{Joe's POV}
I called Dianne, it went straight to voicemail where I left the message "Di I love you and I want you to know that I'll never stop loving you" I waited an hour then left another message "Di please call me my life had been ruined because of how I acted and treated you please come home I know we can fix it"
I was snuggled up on the sofa with a blanket and the fire on yet I still wasn't warm. I wasn't warm because Dianne was my warmth. Dianne, Macklynn and Eponiné are my warmth. I love them. I have no idea why I reacted the way I did I want more kids with Dianne but just not yet but so what if fate speeds our life's up a bit. Will I ever see Macklynn and Eponiné again? Am I still their dad? What the hell have I done? I was getting desperate I needed Dianne. She always knew what to do when I was panicking and how to calm me down. I picked up my phone and called Dianne again she didn't pick up. I left another message this time I was crying all the way through so I have no idea whether you can hear what I'm saying or not. "Please come home, I don't care whereabouts you are or where we go I just want to be together I need you Di, I want you, please come home please"
I have spent the day curled up in a ball on the sofa and now I'm in bed. I don't want to annoy Dianne but I know I need to tell her how I feel I left the last message of the day "Hey D it's me again I hope your okay sorry that's stupid question I guess I just wanted to say that I will do anything for you to come back or I can come to you but please pick up your phone and call me I know I don't deserve to know but please let me know that your alright" I fell asleep after what felt like eternity...
The week passed by. I slept the week away. I only woke up to check if Dianne had called or texted me and to eat. I had barely eaten this week to be fair. I suppose I've just been sleeping so much I just haven't used any energy so I just haven't been hungry. It's Saturday and I've been awake for three hours and I still don't know what to do with myself. I've wondered around the house then I wandered around the garden, now I have found myself on the sofa with my guitar in hand singing.

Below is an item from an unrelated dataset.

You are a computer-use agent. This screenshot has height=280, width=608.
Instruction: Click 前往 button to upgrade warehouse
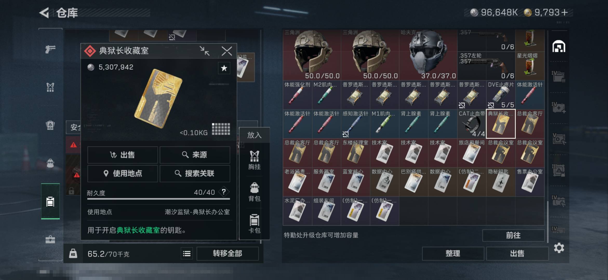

Singing doesn't feel right without Dianne and I know I don't always sing duets with her but she's always there. Dianne's always there for me sometimes I'm singing to her, other times she's in the crowd and other times she might not be in the room but I know where she is in case I panic or need her help. Now I have no idea where she is and if she is okay. Seriously what have I done? I thought I could fix it and I thought everything would go back to normal in a couple of days but it hasn't. Yeah, I'm still alone.
There was a knock at the door to which I quickly went and answered.
J-"I'm so, oh"
Adisha-"Expecting someone else"
J-"Yeah Dianne"
A-"Well I came looking for her where is she"
J-"..."
A-"Where's Dianne"
J-"She left"
A-"What do you mean she left"
J-"I mean she's gone and she won't answer her phone"
A-"She was supposed to come and get them and they were supposed to spend the day with you, Dianne was keeping it a surprise for you"
J-"..."
Both Adisha and I took a seat on the stairs. We both looked down at our feet both of us trying to hold back tears.
A-"You know this is the first time Dianne has ever missed anything of theres"
J-"Really"
A-"Yeah she turns up for everything doctors appointments, school plays, parents evenings, collecting them from my office she does everything and No one ever did anything for her until she met you"
J-"..."
A-"You made her happy you know you changed her life, you changed all of there lives you gave Eponiné a dad for the first time. You gave Macklynn that father figure and dad she has been longing for her whole life... you gave them a family... you gave them love"
J-"Yeah well now Dianne's gone"
A-"She'll be back"
J-"Yeah how do you know that"
A-"I just do"
J-"I wish I had the same feeling"
A-"If I was you in this situation I would do what Dianne would do"
J-"Yeah and what's that"
A-"Keep the faith, have hope because you're her world and she's yours, you will always be drawn back together because you changed each other lives much"
J-"..."
A-"You were like a good bump in the road for her"
I laughed a little if I'm honest I don't know if I have the energy to laugh properly.
J-"What do you mean"
A-"Well bumps in the road can be good because they slow you down but if there's a lot of bumps the road will begin to change shape"
J-"and"
A-"and you changed the shape of Dianne's road for the better before it was this very twisty dangerous road and some days would be good and others would be horrible now it's the road is more straight and every day is amazing"
J-"It used to be but the past few days well they've been sh*t they've been more twisty and dangerous I think that road you're talking about didn't change shape I just had a little bit of straightness before it was twisty again"
A-"I've got a feeling that your wrong"
J-"I hope your right anyway all these sayings and riddles are confusing me"
A-"Okay I'll stop"
J-"Yeah"
A-"Are you going to go back to school any time soon"
J-"How did you know I wasn't at school"
A-"The school called"
J-"But you're not my social worker or Dianne's anymore"
A-"I know but the school thought I might know where you guys were"
J-"And what did you say"
A-"That there was some business with Macklynn and Eponiné that needed to be sorted out"
J-"Thank you"
A-"What for"
J-"Covering"
A-"What have you been doing the past week"
J-"Sleeping and leaving many messages for Dianne"
A-"So not much then"
J-"I just feel so helpless"
A-"Yeah and your acting it to"
J-"I always liked your honesty but in this situation, I really don't"
We both laughed.
A-"Anyway I best be off, I will go and tell Grant and Peter not to expect a visit from Dianne anytime soon"
J-"Yeah thank you Adisha"
Tears rolled down my face slowly. It's almost like I didn't have any energy to properly cry either.
A-"Have Faith, everything will sort its self out"
J-"Yeah"
A-"Stay safe Joe"
I nodded. Adisha drove off. I need to have faith even if it's hard because if I don't I might not make it out alive. Heartbreak can really kill.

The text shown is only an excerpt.